Milano è la terza città più inquinata del mondo
Inquinamento

Milano è la terza città più inquinata del mondo: cosa c’è di vero?

Sono passati alcuni giorni dall’annuncio fatto dalla società svizzera IQAir che, non poteva essere altrimenti, ha fatto grandissimo scalpore: secondo l’azienda privata, Milano è la terza città più inquinata del mondo, subito dietro a metropoli come Chengdu in Cina e Dacca in Bangladesh. Da qui non poteva che nascere un polverone, che come è noto è stato alimentato da commenti, rettifiche, e attacchi da più parti, a partire dal primo cittadino di Milano, Beppe Sala, il quale tra le altre cose ha spiegato che l’aria della città è sì inquinata, ma meno che in passato.

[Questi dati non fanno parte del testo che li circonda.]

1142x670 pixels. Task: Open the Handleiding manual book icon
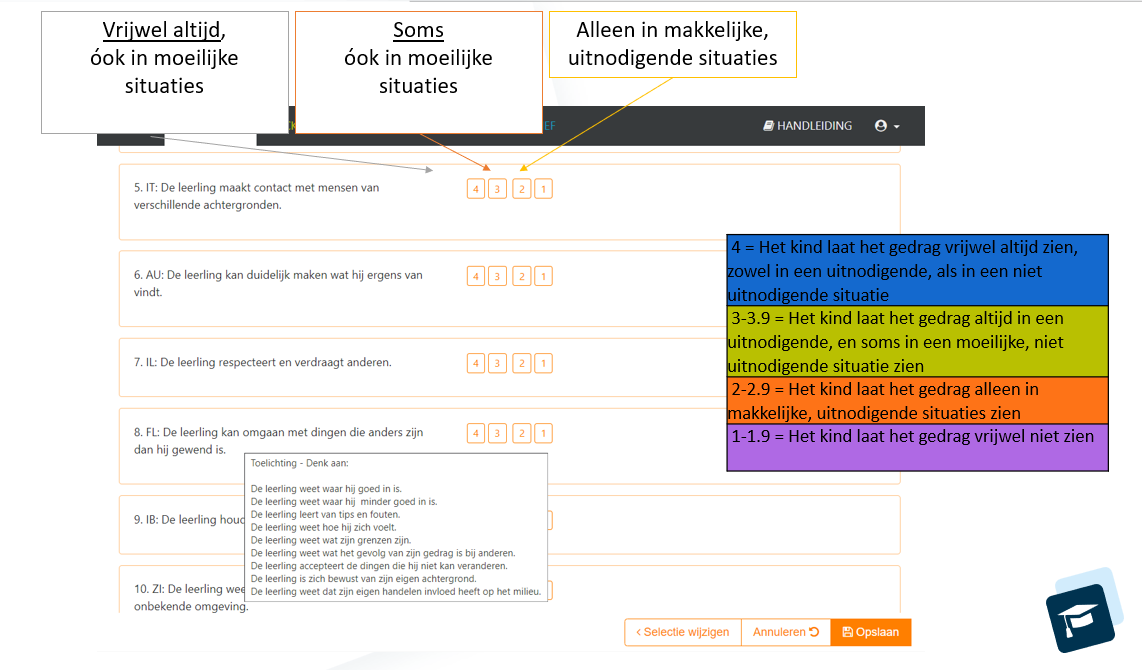click(x=768, y=126)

Come si diceva, sono trascorsi dei giorni dall’annuncio che Milano è la terza città più inquinata del mondo: raccogliendo i dati di altri studi e i commenti rilasciati dagli esperti, è possibile capire cosa c’è di vero in questa “forte” affermazione, che tanti hanno definito inesatta. Altri si sono spinti fino a parlare di fake news. Cosa c’è di vero?

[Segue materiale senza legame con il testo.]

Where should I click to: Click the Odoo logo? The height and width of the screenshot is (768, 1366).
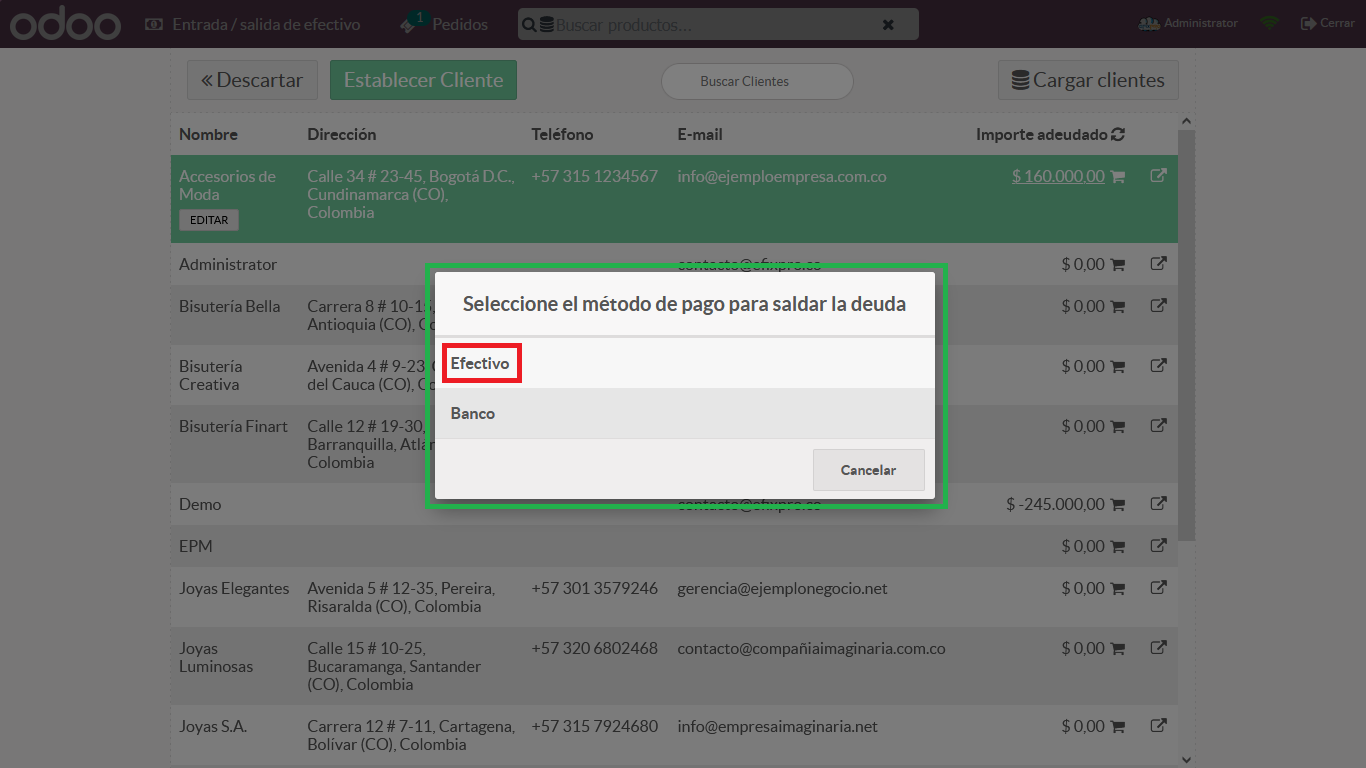66,24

Chi è IQAir e da dove arrivano i suoi numeri

Per capire cosa e quanto c’è di vero dietro all’affermazione per cui Milano è la terza città più inquinata del mondo, è bene capire chi l’ha data. Non si tratta di un ente pubblico, né di un’associazione ambientalista, nè di un centro di ricerca. IQAir è infatti una società svizzera che si occupa di tecnologie per contrastare l’inquinamento dell’aria, un’azienda privata che ha degli ovvi interessi commerciali con le sue vendite di purificatori, di mascherine e altri prodotti di questo tipo. Fin qui, nulla di male: l’affidabilità dei suoi dati non è però altissima. Tutto si basa sull’utilizzo di sensori low cost, e non si sa nulla sull’effettiva metodologia utilizzata per condurre l’indagine che vede Milano come la terza città più inquinata del mondo. Dove sono stati posizionati i sensori, quanti sono, ogni quanto hanno misurato la qualità dell’aria? Nulla di tutto questo è noto, informazioni che invece sono sempre presenti in indagini più serie e strutturate.

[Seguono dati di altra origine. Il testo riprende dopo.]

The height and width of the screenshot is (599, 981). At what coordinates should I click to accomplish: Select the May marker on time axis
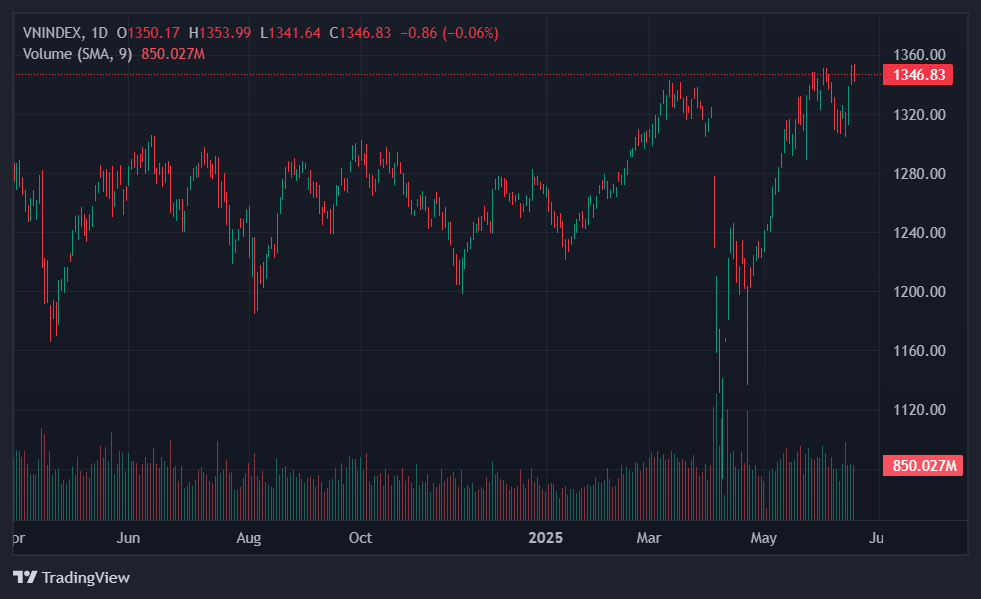click(x=763, y=538)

Milano è la terza città più inquinata del mondo? Non proprio

Per capire se davvero Milano è la terza città più inquinata del mondo, la rivista Wired si è per esempio affidata a Luca Boniardi, scienziato ambientale e ricercatore del dipartimento di Scienze cliniche e di comunità dell’Università degli Studi di Milano. Il quale, tra le altre cose, ha spiegato che «sulla comparazione con le altre città del mondo, non userei questo strumento per creare una relazione con città che usano carbone oppure ospitano industrie pesanti che non hanno tutte le nostre tecnologie di smaltimento da noi utilizzate: non farei assolutamente un confronto con i centri urbani in India e Cina». Come è noto esistono inoltre altre indagini, molto più autorevoli, che presentano dati diversi, inconciliabili con quelli di IQAir. Si pensi per esempio al Report Mal’Aria 2024 di Legambiente, che assegna la maglia nera di città più inquinata d’Italia, si pensi un po’, a Frosinone, seguita da Torino, Treviso, e via dicendo, con Milano al 9° posto. Certo, i criteri utilizzati sono diversi, ma parlando di studi differenti è inevitabile: da qui a portare Milano a essere la terza città del mondo per inquinamento, però, la differenza è enorme. Guardando invece a un’indagine internazionale, ISGlobal Ranking of Cities – il report elaborato dal Barcelona Institute for Global Health – vede l’area metropolitana di Milano come la 13esima in Europa per livelli di PM2,5 (qui la maglia nera è assegnata però a un’altra italiana, ovvero a Brescia). Un risultato tutt’altro che positivo, ma lontano dal terzo posto a livello mondiale.

L’inquinamento dell’area padana è comunque altissimo

Fake news, notizia scorretta, indagine poco attenta, studio non molto chiaro. Si può dire tanto sull’affermazione che Milano è la terza città più inquinata del mondo, ma una cosa è certa: questa discussione ha riportato al centro, perlomeno per pochi giorni, il grandissimo problema dell’inquinamento delle città del Nord Italia, e in particolare della Padania, in tutta quella fascia che va da Venezia a Torino. Non a caso le prime 14 posizioni dell’ISGlobal Ranking of Cities sono tutte italiane, tutte padane. E questo ha conseguenze gravi sulla salute: si pensi ai bambini asmatici, alle malattie cardiovascolari, e via dicendo. Ulteriori misure per ridurre l’inquinamento atmosferico sono quindi fondamentali, dalla riduzione del traffico in poi.